* **DATA**:
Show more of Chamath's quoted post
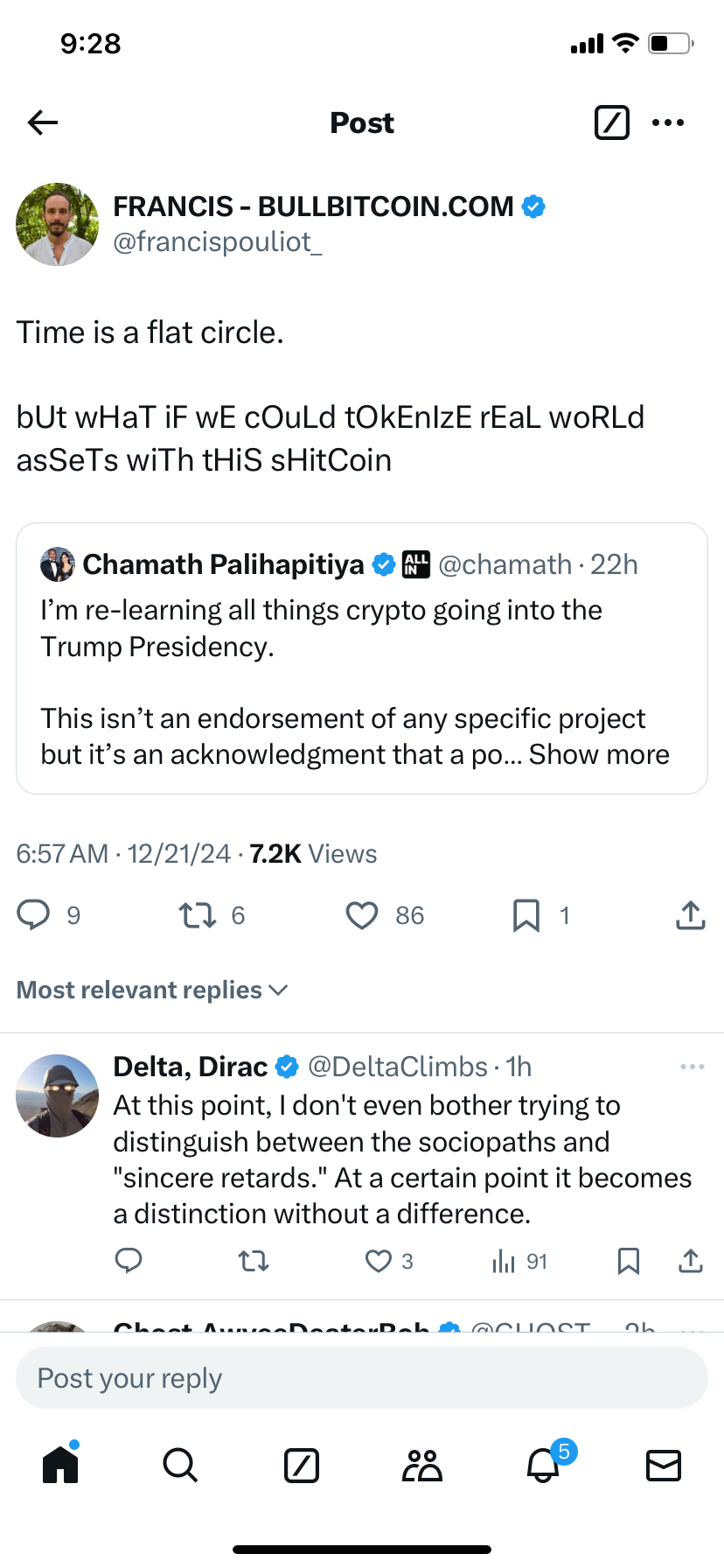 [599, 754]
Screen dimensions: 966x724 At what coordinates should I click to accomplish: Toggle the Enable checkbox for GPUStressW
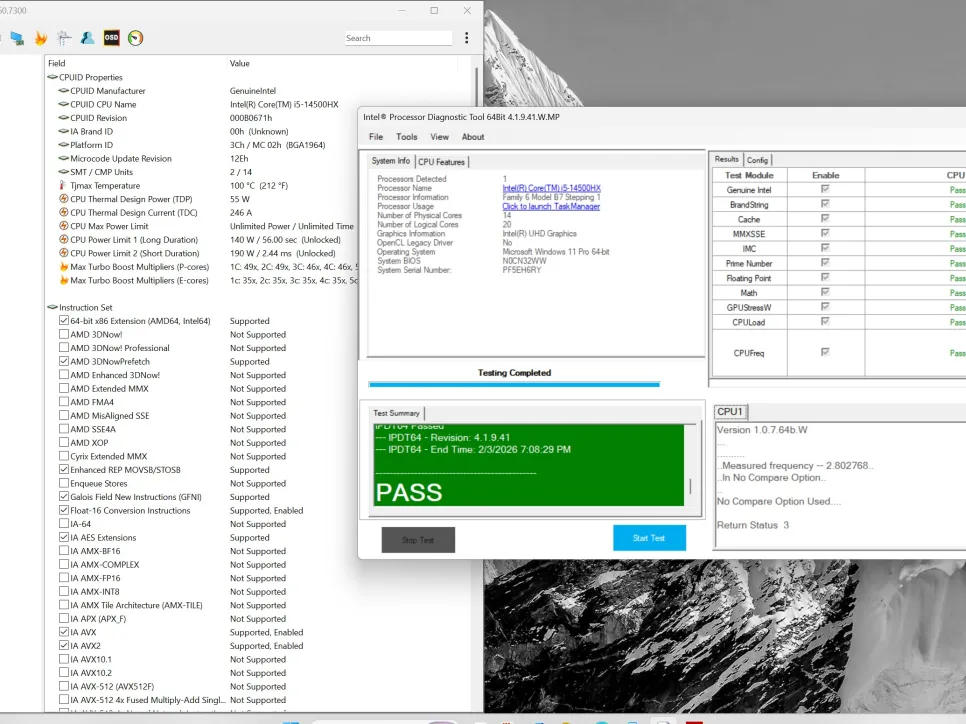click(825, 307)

---

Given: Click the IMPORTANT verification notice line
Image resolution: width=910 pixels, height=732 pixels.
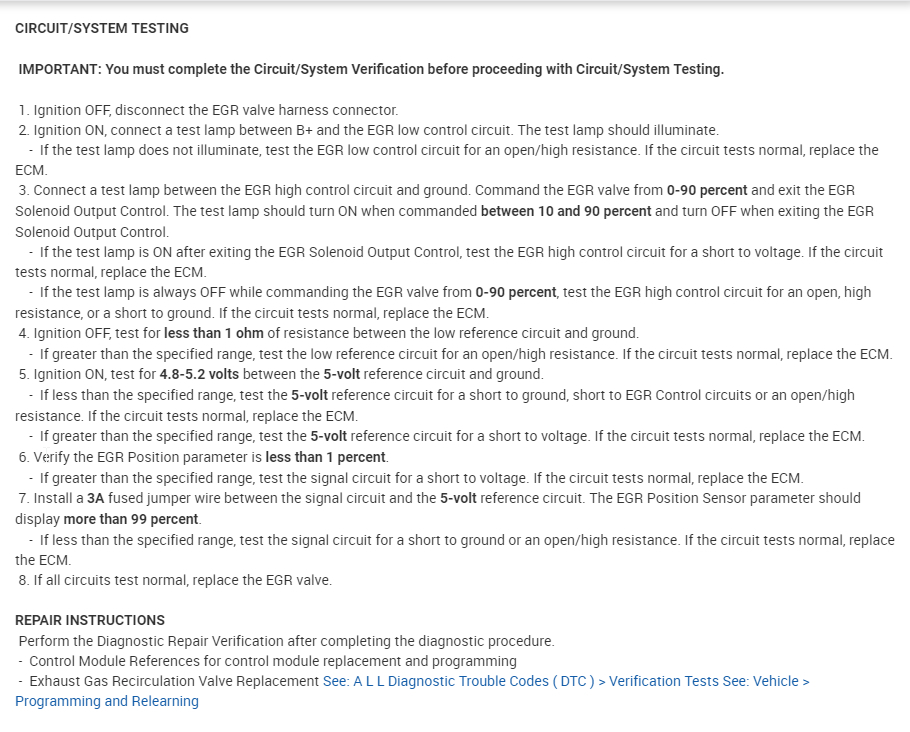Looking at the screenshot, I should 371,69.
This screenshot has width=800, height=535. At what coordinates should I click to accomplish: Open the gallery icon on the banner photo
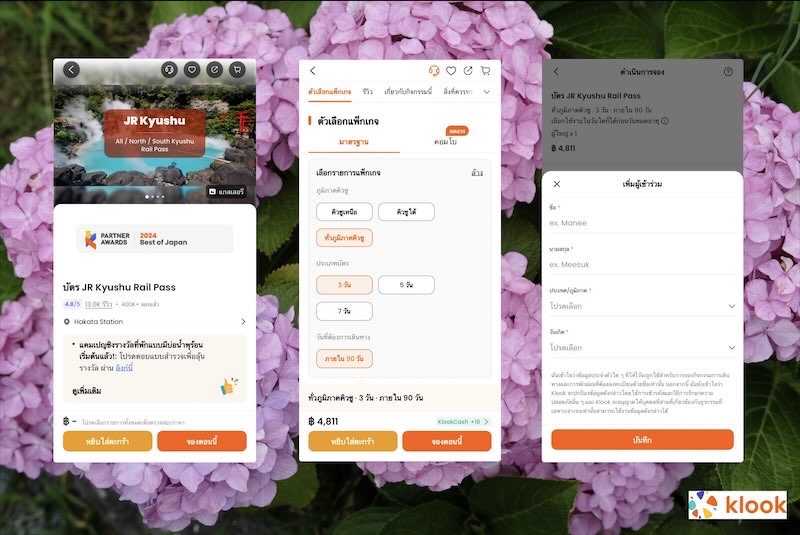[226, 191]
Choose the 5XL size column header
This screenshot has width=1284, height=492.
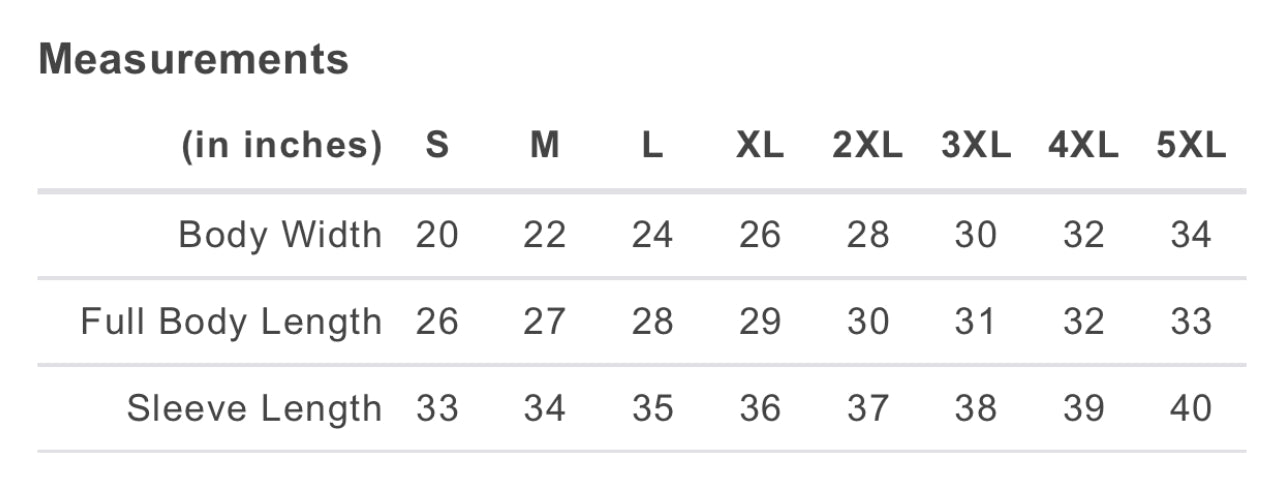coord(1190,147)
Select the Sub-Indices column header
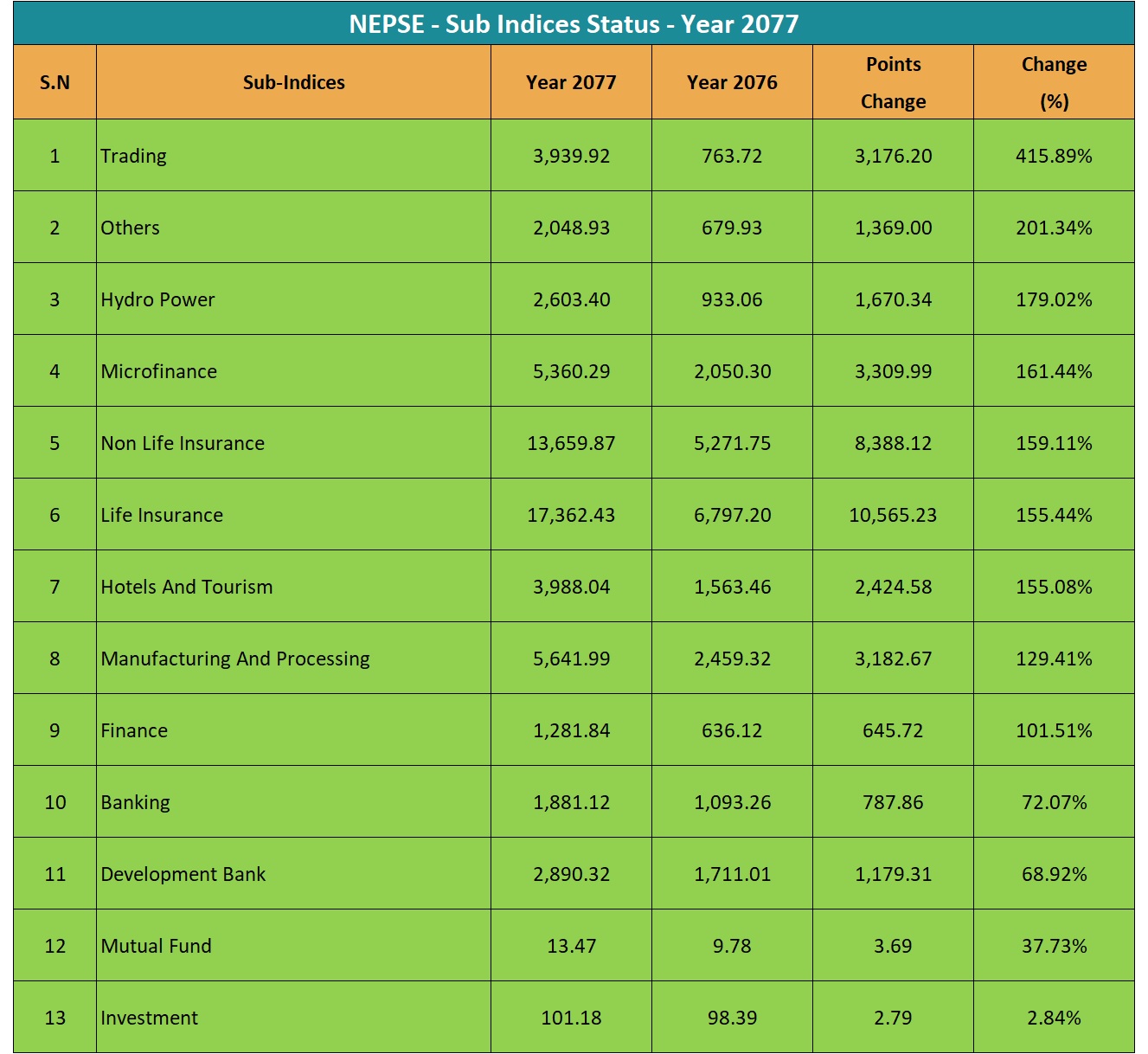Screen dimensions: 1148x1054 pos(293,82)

* **YOUR GOAL**: Reproduce the data verbatim, everything from the line containing "Given: Click the" down to the line containing "Screen dimensions: 1148x1054 pos(293,82)", with both of those lines included. Omit the pictures from your reply.

* **SOLVED PROBLEM**:
Given: Click the IMPORTANT verification notice line
Image resolution: width=910 pixels, height=732 pixels.
Looking at the screenshot, I should 371,69.
This screenshot has width=800, height=535. At what coordinates should I click to accomplish: Open the gallery icon on the banner photo
[226, 191]
Choose the 5XL size column header
This screenshot has width=1284, height=492.
coord(1190,147)
Select the Sub-Indices column header
Screen dimensions: 1148x1054 pos(293,82)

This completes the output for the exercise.